-GATTI E MISFATTI-
Racconto a puntate di Pier Guido Quartero

CAP 13: PEO FRIGGE

L’appuntamento per il quale Peo si stava preparando, la mattina dopo, era importante. Non per l’argomento da trattare –raccomandare il Belinone per salvargli la patente- ma perché era importante la persona che avrebbe dovuto incontrare: un vecchio compagno di scuola che aveva fatto carriera in politica.

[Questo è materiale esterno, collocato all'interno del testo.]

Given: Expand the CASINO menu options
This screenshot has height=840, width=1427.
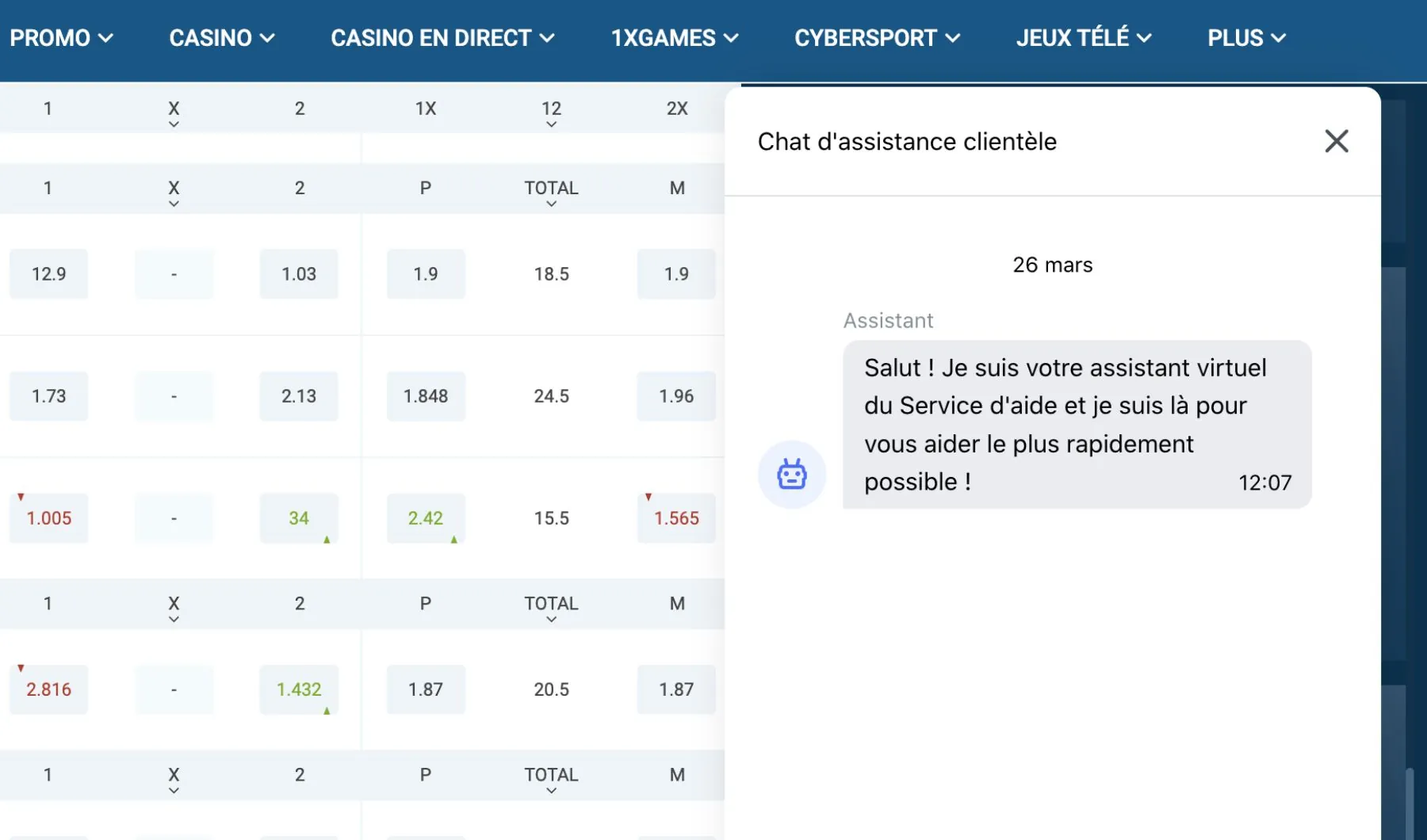Looking at the screenshot, I should click(221, 37).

Uno che, se avesse deciso di aiutarlo, avrebbe risolto la cosa.

Lavato, profumato e incravattato, fatto quest’ultimo che sottolineava l’eccezionalità dell’incontro in programma, uscì di casa poco dopo le nove, per recarsi all’appuntamento. Aveva tempo, e intendeva prendersela comoda, bevendosi un caffè al bar e leggendo il giornale. Non poteva immaginare che invece, per colpa di un fatto imprevisto, avrebbe dovuto correre per non arrivare in ritardo.

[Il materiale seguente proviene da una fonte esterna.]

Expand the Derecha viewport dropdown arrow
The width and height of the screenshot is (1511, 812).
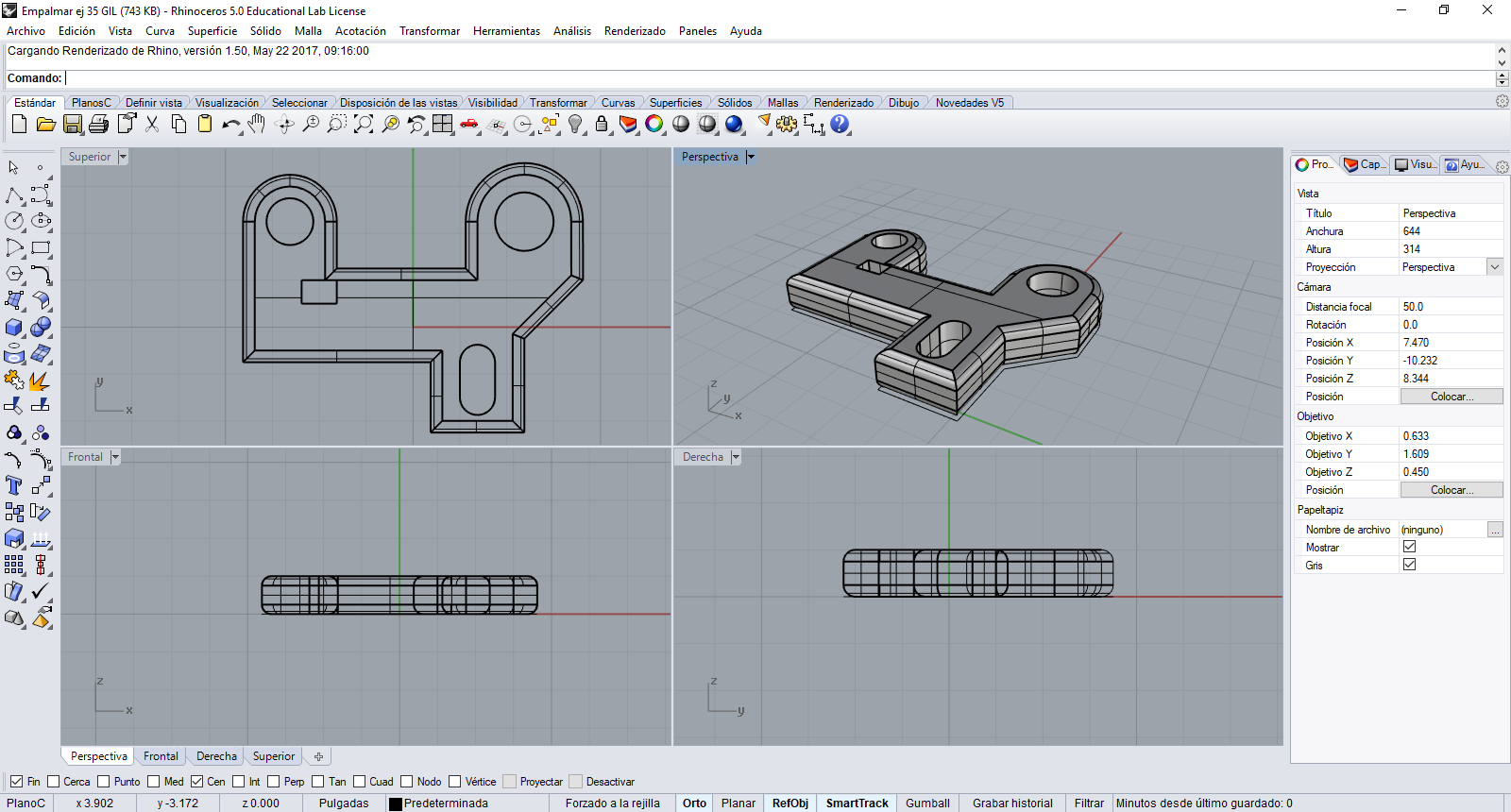click(x=736, y=457)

Aveva appena sceso una rampa di scale quando si trovò davanti una specie di granatiere. Era l’Elvira, la donna a ore che teneva in ordine, per quanto possibile, la casa di Ada. L’Elvira sarà stata alta un metro e ottanta, con una corporatura adeguata alla statura; il viso prognatico era incorniciato da ricci tinti di un colore fulvo. Indossava un grembiulone da lavoro a quadretti bianchi e rosa, col collettino bianco, che faceva contrasto con la sua aria da giocatrice di rugby.

Era intenta a guardare il vaso delle piante che Ada teneva sul ballatoio. Ora era rovesciato per terra, dietro al carrellino dove di solito era appoggiato.

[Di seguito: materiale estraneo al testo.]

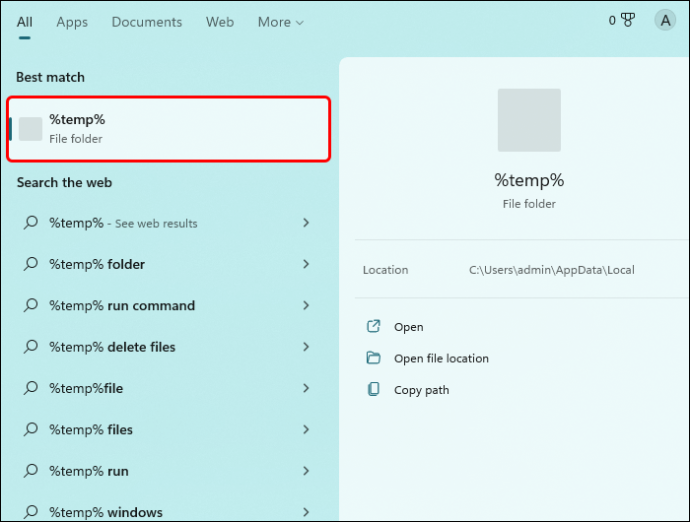Expand the %temp% files suggestion arrow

-Ha visto a che punti…?- chiese al nuovo venuto.

-Cosa è successo?- domandò Peo, che non riusciva a raccapezzarsi.

-Cosa è successo non lo so, ma me lo immagino… La Signora sta chiamando il Perotti perché venga a vedere. Stavolta Peragallo non la fa franca: Le sembra il caso che si metta a fare degli scherzi di questo tipo?

-Peragallo? È stato lui?

-Visto non lo abbiamo mica visto, ma chi altri può aver combinato una cosa simile? Già ci mette sempre la carta delle caramelle, un’altra volta ci ha affogato le piante…

Peo era perplesso. Elementi certi non ce n’erano ed era difficile immaginare il neuropsichiatra nell’atto di svolgere azioni di commando contro i fiori della sua amica, ma era anche difficile pensare ad un’altra ipotesi…

Ada arrivò in quel momento. Aveva un diavolo per capello –e di capelli ne aveva tanti…

-Hai visto quello stronzo? Ho chiamato il Perotti che venga a vedere. Quello lì la deve smettere, se no…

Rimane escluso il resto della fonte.